News from the open access movement


Saturday, September 24, 2005

Harnad response to THES article

Stevan Harnad, Letter to Times Higher Education Supplement, September 25, 2005. A response to the THES article by Laura Barnett and Hanna Hindstrom blogged here on 9/23. Excerpt:
The Research Councils UK have proposed to mandate that all RCUK fundees make their articles openly accessible online by self-archiving them on the web. In a disappointingly inaccurate THES article (“All research to go online” Sep 23), the authors get most of the important details wrong....Not only is it not open access publishing but open access self-archiving (of their own articles, published in subscription-only journals) that the RCUK is mandating for their researchers, but this does not mean that their researchers will no longer rely on their institutions to provide access to the journals they subscribe to: How could my giving away my own published articles online provide me with access to the articles in the journals my institution subscribes to?...[Citing the £2.5 million/year of lost salary increases] simply leaves out altogether...the far more important £1.5 billion loss in potential returns on the British public’s yearly £3.5 billion pound investment in research (in the form of at least 50% more citations).
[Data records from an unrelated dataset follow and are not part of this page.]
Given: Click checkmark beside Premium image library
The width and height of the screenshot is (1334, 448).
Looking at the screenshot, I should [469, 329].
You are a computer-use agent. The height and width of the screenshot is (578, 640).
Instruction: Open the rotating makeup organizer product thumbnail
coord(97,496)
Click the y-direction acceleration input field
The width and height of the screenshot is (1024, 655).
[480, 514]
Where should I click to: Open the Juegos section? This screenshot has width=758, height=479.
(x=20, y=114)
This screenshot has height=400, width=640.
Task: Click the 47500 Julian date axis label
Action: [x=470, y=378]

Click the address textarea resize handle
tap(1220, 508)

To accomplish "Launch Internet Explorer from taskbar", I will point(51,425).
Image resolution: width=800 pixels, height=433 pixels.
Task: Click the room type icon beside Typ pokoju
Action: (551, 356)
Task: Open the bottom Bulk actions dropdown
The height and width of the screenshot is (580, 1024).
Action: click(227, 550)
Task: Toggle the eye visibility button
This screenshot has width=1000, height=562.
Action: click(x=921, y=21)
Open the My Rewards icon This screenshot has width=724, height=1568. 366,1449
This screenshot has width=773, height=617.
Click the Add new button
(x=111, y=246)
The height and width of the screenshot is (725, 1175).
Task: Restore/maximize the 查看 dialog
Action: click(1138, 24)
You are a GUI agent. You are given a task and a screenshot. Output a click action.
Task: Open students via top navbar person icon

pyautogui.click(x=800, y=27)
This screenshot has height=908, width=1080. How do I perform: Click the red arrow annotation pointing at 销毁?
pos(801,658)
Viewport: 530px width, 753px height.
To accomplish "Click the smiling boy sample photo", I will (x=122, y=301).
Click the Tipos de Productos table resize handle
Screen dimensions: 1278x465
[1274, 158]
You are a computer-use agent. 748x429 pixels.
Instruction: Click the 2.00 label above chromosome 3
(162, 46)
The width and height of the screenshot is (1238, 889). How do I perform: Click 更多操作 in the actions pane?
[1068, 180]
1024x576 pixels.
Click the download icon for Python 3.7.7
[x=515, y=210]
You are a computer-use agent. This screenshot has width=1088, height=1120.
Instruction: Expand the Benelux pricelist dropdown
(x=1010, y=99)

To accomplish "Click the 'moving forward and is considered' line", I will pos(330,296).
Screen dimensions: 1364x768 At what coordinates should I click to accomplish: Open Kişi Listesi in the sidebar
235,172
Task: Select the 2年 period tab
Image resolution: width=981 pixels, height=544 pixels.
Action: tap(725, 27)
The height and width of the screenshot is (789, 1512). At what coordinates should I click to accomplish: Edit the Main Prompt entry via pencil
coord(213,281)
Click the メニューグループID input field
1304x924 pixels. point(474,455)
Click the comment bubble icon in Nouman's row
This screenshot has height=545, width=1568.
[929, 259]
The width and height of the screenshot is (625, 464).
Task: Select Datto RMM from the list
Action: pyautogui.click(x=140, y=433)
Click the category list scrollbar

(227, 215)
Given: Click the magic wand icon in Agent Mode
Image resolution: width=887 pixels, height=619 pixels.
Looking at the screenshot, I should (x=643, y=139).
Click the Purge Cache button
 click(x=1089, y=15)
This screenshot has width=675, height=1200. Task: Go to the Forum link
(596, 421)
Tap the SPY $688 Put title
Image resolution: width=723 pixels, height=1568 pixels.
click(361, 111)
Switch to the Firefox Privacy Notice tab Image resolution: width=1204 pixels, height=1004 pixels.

Nor is this an if/then pipe-dream: The projections are based on objective, published measurements of the degree to which self-archiving increases research impact....But by far the worst inaccuracy in the THES article – and it really does a disservice to those who pin their hopes on the RCUK policy for maximising British research impact -- is the gratuitous exaggeration of what is a real but remediable flaw in the current wording of the RCUK proposal. The current draft says, “Deposit should take place at the earliest opportunity, wherever possible at or around the time of publication.” But the THES article instead says: “Under the proposals from Research Councils UK, published work would not necessarily go online immediately. Academics and publishers would be allowed a grace period, which could last anywhere from a few months up to several years. The publisher would determine the exclusion period.”...The last piece of nonsense is this: “Universities are not obliged to implement a repository system, which costs about £80,000 to set up and about £40,000 a year in maintenance.”...But the cost of creating and maintaining a repository is in reality less than 10% of the arbitrary and inflated figures cited by THES.